OBJECTIVE:
Can you update the items running from the line containing "Screen dimensions: 1018x702" through the last item, swapping "heading" for "title" and keeping everything else the same? Leave the pictures out of your answer.

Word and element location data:
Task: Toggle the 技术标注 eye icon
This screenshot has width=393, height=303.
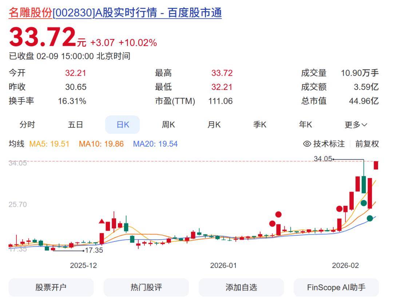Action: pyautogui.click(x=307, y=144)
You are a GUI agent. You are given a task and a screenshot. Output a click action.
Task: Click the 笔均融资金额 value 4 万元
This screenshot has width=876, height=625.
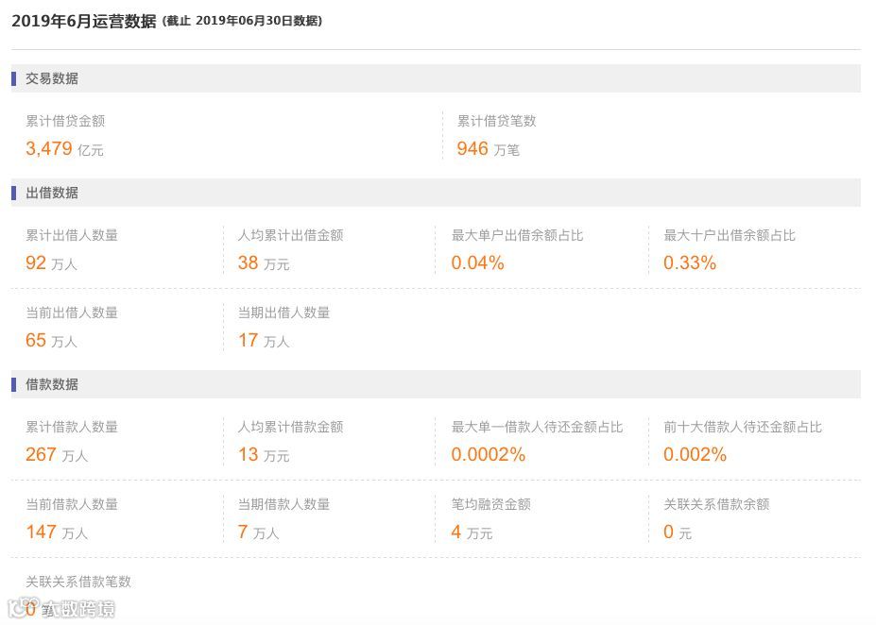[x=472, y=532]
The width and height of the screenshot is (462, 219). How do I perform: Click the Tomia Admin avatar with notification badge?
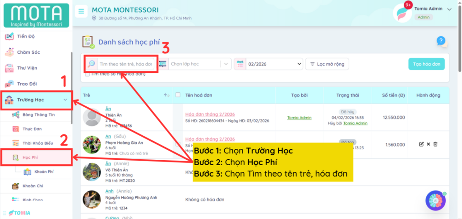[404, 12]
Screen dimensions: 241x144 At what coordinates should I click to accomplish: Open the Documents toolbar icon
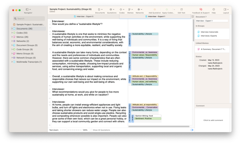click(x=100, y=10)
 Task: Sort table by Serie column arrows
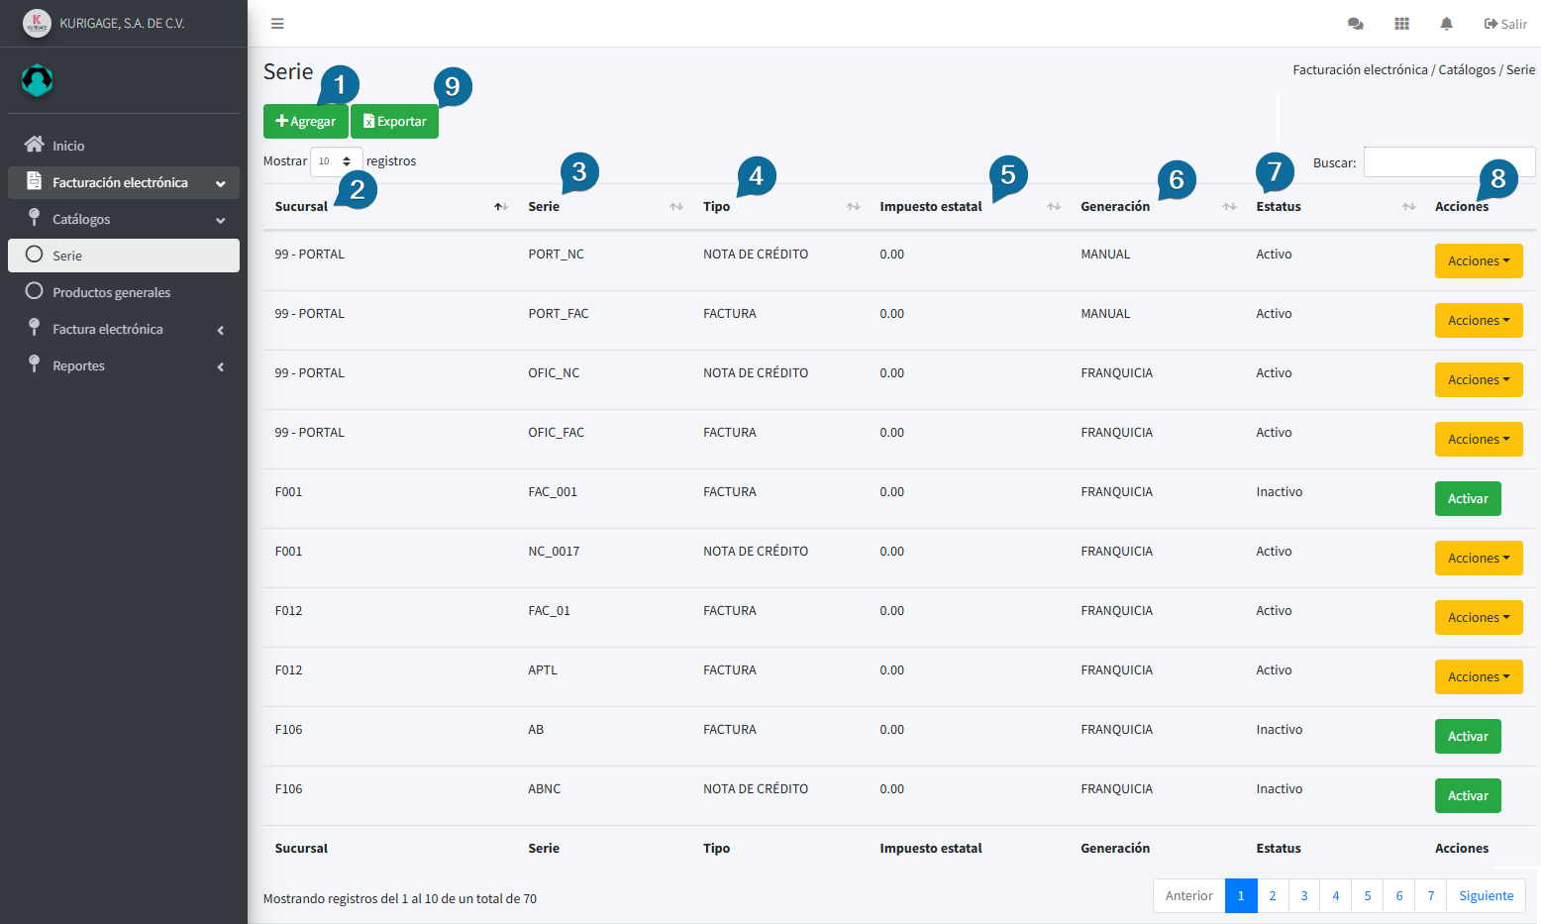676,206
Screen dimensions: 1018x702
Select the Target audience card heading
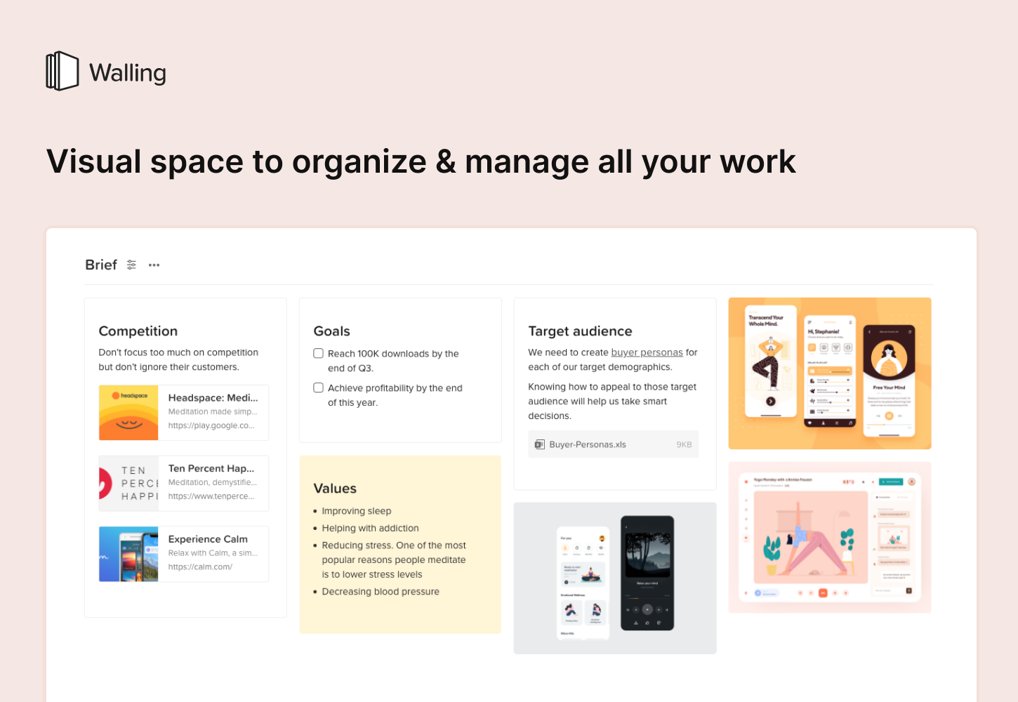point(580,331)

COMPLETED TASK:
Screen dimensions: 1018x702
Select the Target audience card title
point(580,331)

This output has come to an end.